▶ _What is expected_
List, from the lines below, each one with "will" in it.
*** Opening of Study material ***
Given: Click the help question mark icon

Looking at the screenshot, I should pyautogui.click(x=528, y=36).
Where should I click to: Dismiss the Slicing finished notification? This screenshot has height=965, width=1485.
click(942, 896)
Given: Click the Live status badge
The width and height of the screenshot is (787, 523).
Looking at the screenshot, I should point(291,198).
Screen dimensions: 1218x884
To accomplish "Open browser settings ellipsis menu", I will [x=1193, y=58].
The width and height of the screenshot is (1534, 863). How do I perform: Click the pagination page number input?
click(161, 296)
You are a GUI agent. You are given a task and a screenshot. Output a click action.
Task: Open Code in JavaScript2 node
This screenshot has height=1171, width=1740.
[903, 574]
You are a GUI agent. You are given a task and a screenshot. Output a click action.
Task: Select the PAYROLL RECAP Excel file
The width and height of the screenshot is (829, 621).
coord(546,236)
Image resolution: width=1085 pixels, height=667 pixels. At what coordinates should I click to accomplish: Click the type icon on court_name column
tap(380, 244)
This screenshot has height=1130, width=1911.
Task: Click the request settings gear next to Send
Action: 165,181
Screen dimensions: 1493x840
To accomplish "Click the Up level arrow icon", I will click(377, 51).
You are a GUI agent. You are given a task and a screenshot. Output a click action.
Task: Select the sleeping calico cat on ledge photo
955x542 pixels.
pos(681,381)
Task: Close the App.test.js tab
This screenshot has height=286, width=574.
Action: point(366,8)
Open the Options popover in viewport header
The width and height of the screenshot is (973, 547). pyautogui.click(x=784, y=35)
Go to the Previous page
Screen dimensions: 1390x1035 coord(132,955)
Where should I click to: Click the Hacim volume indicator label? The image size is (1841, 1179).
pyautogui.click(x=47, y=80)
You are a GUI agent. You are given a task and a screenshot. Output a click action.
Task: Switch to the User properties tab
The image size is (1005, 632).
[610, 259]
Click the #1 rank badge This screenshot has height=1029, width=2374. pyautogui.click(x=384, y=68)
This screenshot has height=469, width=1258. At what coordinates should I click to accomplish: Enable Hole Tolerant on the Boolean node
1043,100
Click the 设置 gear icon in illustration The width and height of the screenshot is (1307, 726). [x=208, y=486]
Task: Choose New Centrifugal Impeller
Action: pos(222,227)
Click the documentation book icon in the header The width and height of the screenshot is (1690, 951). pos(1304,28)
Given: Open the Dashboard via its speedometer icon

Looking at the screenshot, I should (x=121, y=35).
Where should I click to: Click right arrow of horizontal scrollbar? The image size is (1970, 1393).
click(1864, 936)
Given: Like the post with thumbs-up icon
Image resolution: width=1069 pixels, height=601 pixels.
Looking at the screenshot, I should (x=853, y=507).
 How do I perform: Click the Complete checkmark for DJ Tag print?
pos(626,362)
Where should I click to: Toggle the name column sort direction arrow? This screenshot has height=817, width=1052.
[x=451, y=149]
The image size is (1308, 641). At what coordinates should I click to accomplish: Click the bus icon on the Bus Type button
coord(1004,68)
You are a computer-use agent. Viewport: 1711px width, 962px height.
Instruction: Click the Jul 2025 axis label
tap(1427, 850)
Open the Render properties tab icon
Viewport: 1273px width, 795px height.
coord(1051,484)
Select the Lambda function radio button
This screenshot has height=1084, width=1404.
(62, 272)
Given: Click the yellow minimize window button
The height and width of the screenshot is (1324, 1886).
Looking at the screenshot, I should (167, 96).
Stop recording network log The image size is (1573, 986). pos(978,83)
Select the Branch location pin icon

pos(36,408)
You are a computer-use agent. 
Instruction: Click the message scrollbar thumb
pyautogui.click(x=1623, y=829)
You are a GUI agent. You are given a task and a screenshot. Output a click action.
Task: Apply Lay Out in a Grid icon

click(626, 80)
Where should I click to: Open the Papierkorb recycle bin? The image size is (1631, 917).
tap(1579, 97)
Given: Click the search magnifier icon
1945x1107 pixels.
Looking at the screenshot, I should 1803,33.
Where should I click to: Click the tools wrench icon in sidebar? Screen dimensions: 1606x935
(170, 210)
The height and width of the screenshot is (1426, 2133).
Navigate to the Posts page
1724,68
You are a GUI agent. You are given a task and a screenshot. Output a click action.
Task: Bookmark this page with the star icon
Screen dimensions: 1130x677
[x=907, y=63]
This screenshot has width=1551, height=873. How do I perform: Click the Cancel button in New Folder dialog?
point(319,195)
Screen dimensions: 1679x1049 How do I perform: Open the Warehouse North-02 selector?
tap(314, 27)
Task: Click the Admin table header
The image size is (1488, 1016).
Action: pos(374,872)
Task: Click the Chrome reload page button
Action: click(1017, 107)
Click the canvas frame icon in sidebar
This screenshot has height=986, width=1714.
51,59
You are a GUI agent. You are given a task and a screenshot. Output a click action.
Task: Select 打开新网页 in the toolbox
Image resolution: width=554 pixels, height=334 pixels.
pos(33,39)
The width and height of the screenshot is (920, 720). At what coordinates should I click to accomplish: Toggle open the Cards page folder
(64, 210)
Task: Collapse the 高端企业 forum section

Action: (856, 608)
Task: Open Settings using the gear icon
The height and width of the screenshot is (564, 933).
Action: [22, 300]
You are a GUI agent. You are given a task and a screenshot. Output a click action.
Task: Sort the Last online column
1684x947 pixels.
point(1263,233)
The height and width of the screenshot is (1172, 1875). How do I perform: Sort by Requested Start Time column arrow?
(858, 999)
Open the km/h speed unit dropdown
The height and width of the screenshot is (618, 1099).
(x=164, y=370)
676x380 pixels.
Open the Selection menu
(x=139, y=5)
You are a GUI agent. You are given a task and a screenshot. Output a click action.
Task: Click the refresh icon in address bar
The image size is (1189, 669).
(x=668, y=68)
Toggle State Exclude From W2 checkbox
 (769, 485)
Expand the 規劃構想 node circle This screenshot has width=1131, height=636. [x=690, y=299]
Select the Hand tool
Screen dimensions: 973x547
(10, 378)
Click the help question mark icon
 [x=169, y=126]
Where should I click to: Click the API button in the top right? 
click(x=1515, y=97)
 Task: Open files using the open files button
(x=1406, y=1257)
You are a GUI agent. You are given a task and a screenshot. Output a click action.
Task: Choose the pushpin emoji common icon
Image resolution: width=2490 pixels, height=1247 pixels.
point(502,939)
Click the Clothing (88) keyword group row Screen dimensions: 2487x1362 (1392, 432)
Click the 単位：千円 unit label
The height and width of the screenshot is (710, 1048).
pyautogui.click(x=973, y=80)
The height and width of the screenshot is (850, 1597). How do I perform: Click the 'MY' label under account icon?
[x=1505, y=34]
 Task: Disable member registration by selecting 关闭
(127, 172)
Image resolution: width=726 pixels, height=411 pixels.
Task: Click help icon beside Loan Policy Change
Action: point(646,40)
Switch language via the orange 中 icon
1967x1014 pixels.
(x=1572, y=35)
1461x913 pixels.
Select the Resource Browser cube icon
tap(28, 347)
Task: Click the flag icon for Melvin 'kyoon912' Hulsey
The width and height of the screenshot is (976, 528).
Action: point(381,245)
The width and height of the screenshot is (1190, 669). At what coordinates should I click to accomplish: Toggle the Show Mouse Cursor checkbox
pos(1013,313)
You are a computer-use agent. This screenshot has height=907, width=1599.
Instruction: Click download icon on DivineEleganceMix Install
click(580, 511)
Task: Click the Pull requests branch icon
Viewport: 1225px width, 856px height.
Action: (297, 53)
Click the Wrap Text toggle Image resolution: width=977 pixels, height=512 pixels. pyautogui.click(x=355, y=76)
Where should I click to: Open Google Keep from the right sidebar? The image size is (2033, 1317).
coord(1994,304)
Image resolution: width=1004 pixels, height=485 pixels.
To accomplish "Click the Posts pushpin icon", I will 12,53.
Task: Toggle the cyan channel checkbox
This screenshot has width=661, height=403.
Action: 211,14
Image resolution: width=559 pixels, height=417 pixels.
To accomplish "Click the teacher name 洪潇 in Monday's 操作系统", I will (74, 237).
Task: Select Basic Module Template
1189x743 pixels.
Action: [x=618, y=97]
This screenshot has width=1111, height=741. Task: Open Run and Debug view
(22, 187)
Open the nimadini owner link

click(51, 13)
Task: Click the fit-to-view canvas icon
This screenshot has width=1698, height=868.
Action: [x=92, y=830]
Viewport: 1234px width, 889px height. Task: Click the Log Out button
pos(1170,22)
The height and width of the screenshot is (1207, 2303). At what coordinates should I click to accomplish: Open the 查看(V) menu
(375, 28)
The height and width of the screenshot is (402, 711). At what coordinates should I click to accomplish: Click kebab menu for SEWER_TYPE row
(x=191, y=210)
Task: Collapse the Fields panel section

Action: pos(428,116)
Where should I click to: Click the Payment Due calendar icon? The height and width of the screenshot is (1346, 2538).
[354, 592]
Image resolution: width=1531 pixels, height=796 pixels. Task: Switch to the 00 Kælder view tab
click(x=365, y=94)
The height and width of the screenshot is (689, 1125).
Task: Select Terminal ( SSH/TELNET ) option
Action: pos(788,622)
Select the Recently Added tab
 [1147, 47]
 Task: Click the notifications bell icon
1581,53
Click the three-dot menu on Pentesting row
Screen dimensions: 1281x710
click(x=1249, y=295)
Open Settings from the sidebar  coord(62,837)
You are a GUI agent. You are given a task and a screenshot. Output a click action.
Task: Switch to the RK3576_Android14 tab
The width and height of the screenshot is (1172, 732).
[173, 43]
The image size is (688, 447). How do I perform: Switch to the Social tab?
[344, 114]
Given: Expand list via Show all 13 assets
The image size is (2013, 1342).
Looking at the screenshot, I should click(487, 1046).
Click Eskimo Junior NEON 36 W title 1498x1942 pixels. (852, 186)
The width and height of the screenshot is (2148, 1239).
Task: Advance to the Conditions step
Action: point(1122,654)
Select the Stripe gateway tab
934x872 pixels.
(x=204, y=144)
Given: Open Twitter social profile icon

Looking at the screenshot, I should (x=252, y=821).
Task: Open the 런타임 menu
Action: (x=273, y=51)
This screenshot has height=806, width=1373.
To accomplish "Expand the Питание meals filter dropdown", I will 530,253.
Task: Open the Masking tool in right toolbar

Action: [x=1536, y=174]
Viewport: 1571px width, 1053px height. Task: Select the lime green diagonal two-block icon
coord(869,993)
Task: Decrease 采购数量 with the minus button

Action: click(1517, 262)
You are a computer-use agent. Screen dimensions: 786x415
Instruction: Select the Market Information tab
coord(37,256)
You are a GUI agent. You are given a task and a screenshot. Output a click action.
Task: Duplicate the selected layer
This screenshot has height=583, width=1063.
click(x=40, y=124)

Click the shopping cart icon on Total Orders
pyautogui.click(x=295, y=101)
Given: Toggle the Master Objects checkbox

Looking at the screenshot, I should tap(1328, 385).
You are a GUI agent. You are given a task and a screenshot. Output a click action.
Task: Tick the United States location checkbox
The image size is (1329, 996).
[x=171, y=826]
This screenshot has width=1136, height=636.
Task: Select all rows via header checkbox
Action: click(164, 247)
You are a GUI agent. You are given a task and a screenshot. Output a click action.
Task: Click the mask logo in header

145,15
*** Close of Study material ***
▶ _Exercise answer_
To accomplish "Open browser settings ellipsis menu", I will [x=1193, y=58].
To accomplish "Click the Up level arrow icon", I will click(377, 51).
To accomplish "Click the Posts pushpin icon", I will 12,53.
To accomplish "Click the teacher name 洪潇 in Monday's 操作系统", I will (74, 237).
To accomplish "Expand the Питание meals filter dropdown", I will 530,253.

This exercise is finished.